Generally, a cubemap represents the scene from a certain view point. For instance, they can be used to render the scene around a point and used to draw rough environment reflections on objects. "rough" because it will only be accurate from one specific position in the scene. Of course it works well for things like a skybox (which is "infinitely" far away and looks the same from every point in the scene).

So... what exactly are you putting in your cubemap? Is the end result that there will be a single texel somewhere in the cubemap for each light?


you could find out how to color each fragment by getting a vector from the camera's position towards the mesh, reflect that vector off the mesh, and finally find which light that reflection vector is pointing at in the cube maps.

What are the chances that that reflection vector will line up exactly with the texel that contains the light information? Pretty small. Or does your cubemap contain large areas that cover a light's influence? If so, how would you handle overlapping lights?

(also, reflecting the eye vector off the mesh will help you calculate the specular component, what about diffuse?)

Maybe I'm just not understanding your description, but I still don't see how your algorithm makes any sense. As Promit suggested, try coming up with a proof of concept. I think it will quickly become obvious where things fall apart.

I'm not going to go into much depth here, but almost everything you have said really shows your inexperience. Based on that, I would just say don't plan on doing this. You can make games look good with forward rendering, deferred whatever. Don't try to implement the greatest lighting model when you aren't fully grasping things. Really quickly:

"then once more for every mesh when rendering to a final output buffer; just like a deferred renderer."Overdraw can occur regardless of what rendering method is used"
Uh....deferred rendering has 0 pixel shader overdraw. The initial filling of the buffers of course will have some overdraw, but its not like its wasting time running crazy pixel shaders. All lighting shaders are run once for ever pixel. 0 pixel shader (lighting) overdraw.

"but it can be reduced if each object is sorted in the scene based on its position from the camera (but I'm not really worried about it at the moment)."
Yes. In a deferred renderer you would be doing this as well to reduce the G-Buffer initial pass overdraw, but not the lighting pass overdraw.

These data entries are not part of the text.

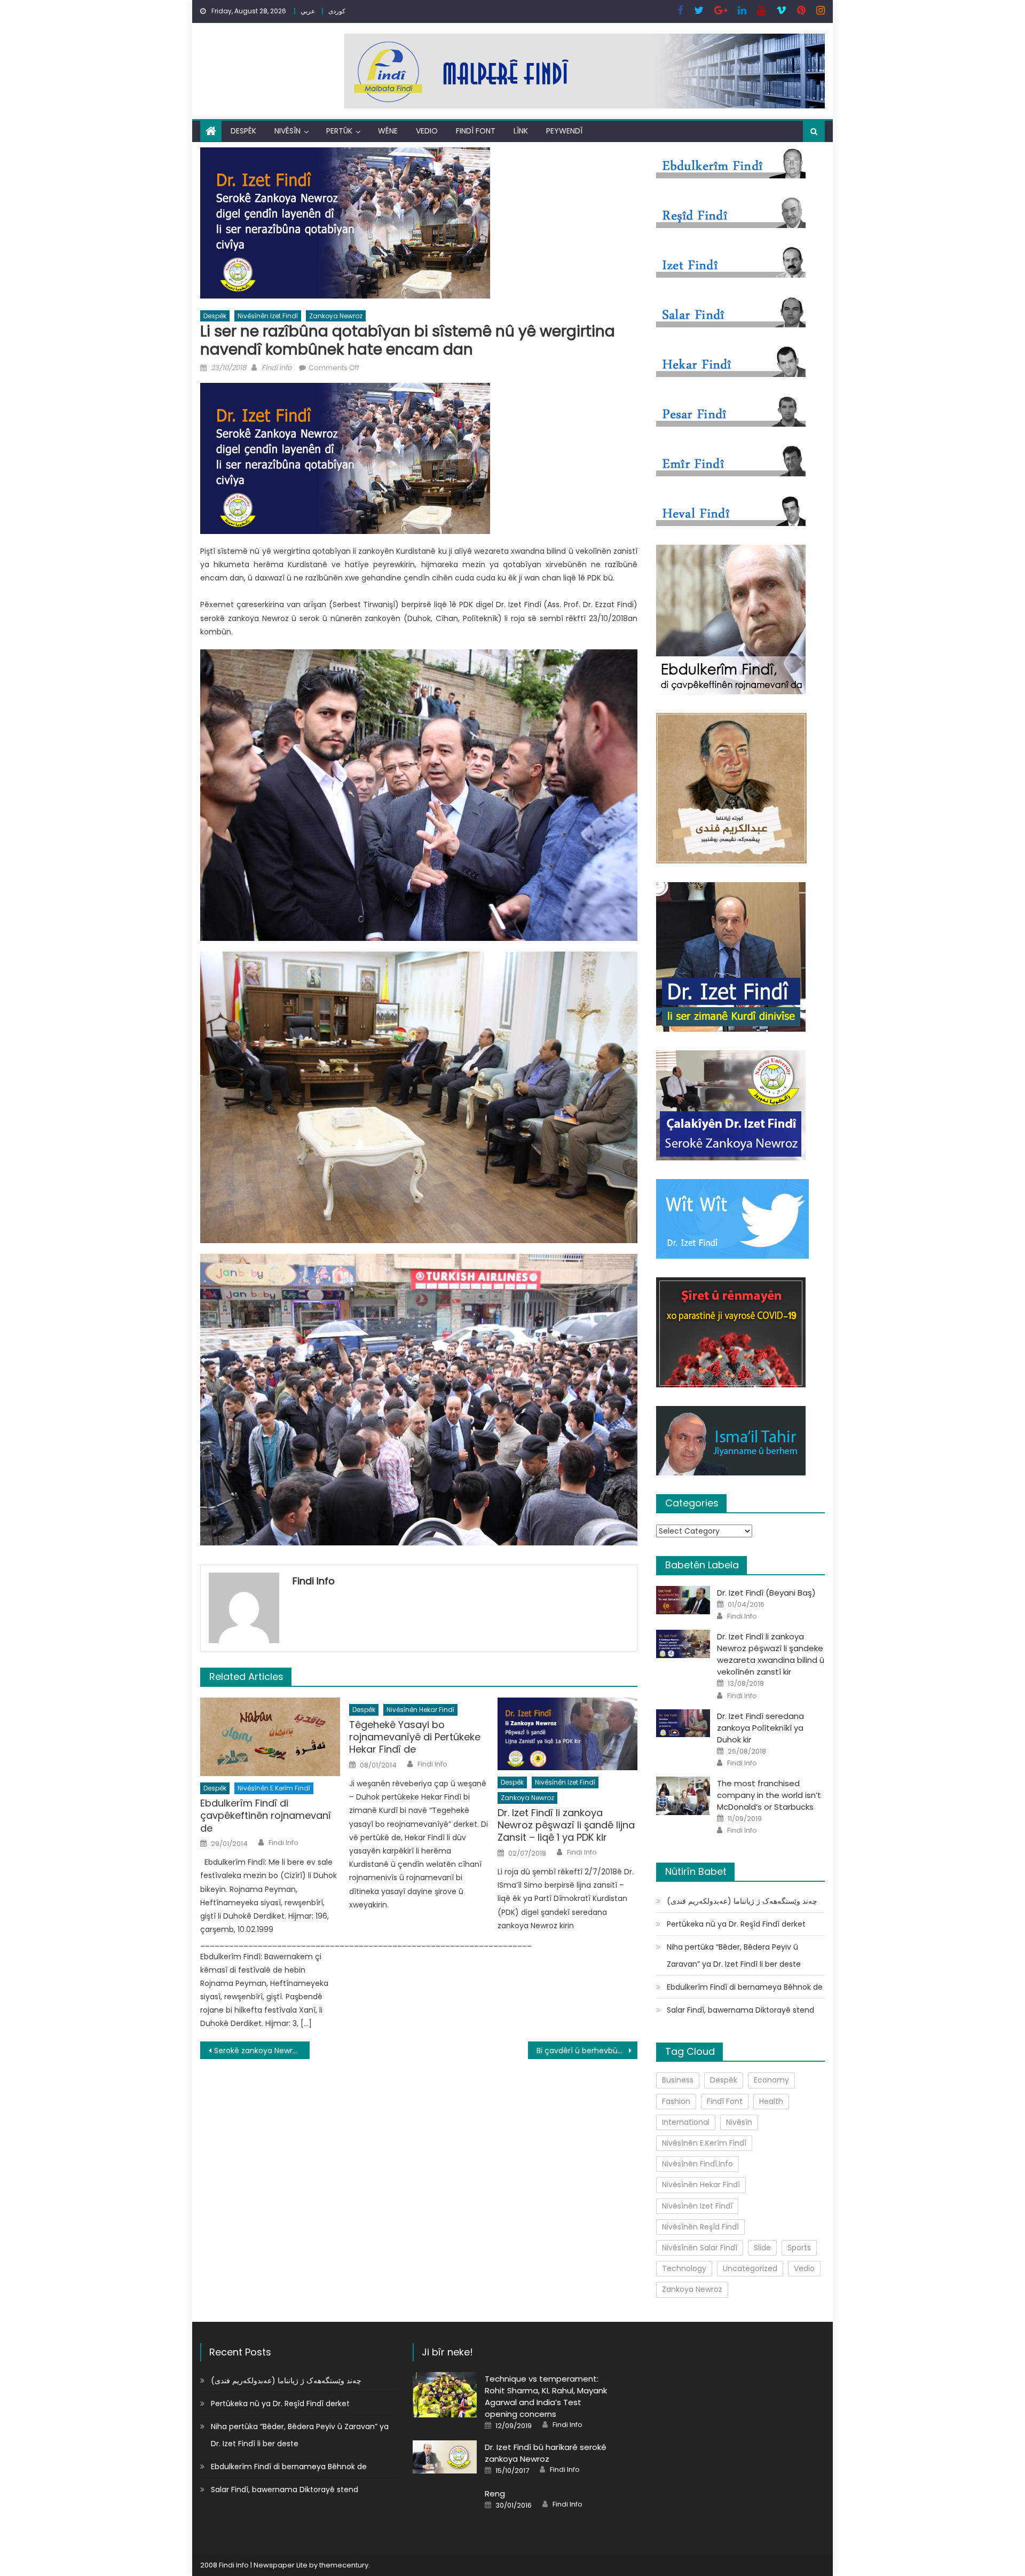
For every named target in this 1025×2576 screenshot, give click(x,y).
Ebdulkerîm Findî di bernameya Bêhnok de (745, 1987)
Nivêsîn (287, 130)
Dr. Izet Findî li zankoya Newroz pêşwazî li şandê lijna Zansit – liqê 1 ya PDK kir (566, 1825)
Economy (771, 2080)
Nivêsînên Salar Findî (699, 2247)
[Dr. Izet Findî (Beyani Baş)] (683, 1600)
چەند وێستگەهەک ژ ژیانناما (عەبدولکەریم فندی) (742, 1901)
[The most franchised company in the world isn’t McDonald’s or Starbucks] (683, 1796)
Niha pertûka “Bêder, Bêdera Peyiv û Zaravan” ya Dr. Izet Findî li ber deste (734, 1955)
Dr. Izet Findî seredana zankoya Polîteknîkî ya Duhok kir (760, 1727)
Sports (799, 2247)
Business (677, 2080)
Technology (684, 2268)
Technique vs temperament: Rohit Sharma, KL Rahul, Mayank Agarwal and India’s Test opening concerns (546, 2396)
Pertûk (339, 130)
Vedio (427, 130)
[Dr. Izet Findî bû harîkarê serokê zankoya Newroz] (445, 2456)
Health (771, 2101)
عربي (308, 10)
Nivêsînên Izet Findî (268, 315)
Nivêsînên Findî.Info (697, 2163)
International (685, 2122)
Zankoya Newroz (335, 315)
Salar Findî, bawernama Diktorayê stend (740, 2010)
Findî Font (475, 130)
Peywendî (564, 130)
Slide (762, 2247)
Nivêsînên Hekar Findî (420, 1709)
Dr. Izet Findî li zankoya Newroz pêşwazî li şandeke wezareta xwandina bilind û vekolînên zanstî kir (770, 1654)
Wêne (388, 130)
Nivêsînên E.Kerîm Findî (274, 1788)
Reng (495, 2493)
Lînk (521, 130)
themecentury (343, 2565)
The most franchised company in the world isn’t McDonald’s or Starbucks (769, 1795)
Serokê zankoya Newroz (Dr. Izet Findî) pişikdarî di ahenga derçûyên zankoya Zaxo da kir (262, 2050)
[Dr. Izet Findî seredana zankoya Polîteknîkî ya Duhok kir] (683, 1723)
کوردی (336, 10)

"Think of having a skybox but with a bunch of lights' colors and positions only."
So I have a 3d light: A and B. A = vec3(-100,10,0) B = vec3(-110,10,0). Where would these be rendered into the cube map? If you use simply their position as a vector to render to the cube map....they render to the same spot. A cube map is 6 2D textures, it is not a 3d array. A 3D array would be a cube map with slices cut through it. and even then an actual 3d Texture wouldnt work for your algorithm. Not going to explain to you why because I don't think you will get it.


"Then, as I noted earlier, you could find out how to color each fragment by getting a vector from the camera's position towards the mesh, reflect that vector off the mesh, and"
This wont work. If you are actually rendering the cube map lights as actual spherical geometry... then what you have essentially is cube mapping/environment mapping. But you would have to render all the lights each frame for each mesh. So much wrong with this algorithm.
And if you are talking about rendering geometry, what happens when 2 lights geometry overlap in the cube map?

NBA2K, Madden, Maneater, Killing Floor, Sims http://www.pawlowskipinball.com/pinballeternal

"What are the chances that that reflection vector will line up exactly with the texel that contains the light information? Pretty small. Or does your cubemap contain large areas that cover a light's influence? If so, how would you handle overlapping lights?"

Same thing I said pretty much. If you are only rendering to 1 pixel your light information, then it is still wrong. Noither approaches will work.

NBA2K, Madden, Maneater, Killing Floor, Sims http://www.pawlowskipinball.com/pinballeternal

Ok so I guess the idea needs a bit (or rather a lot) more work. Thanks you guys for the feedback, I'll try to rework my lighting method based on all your suggestions.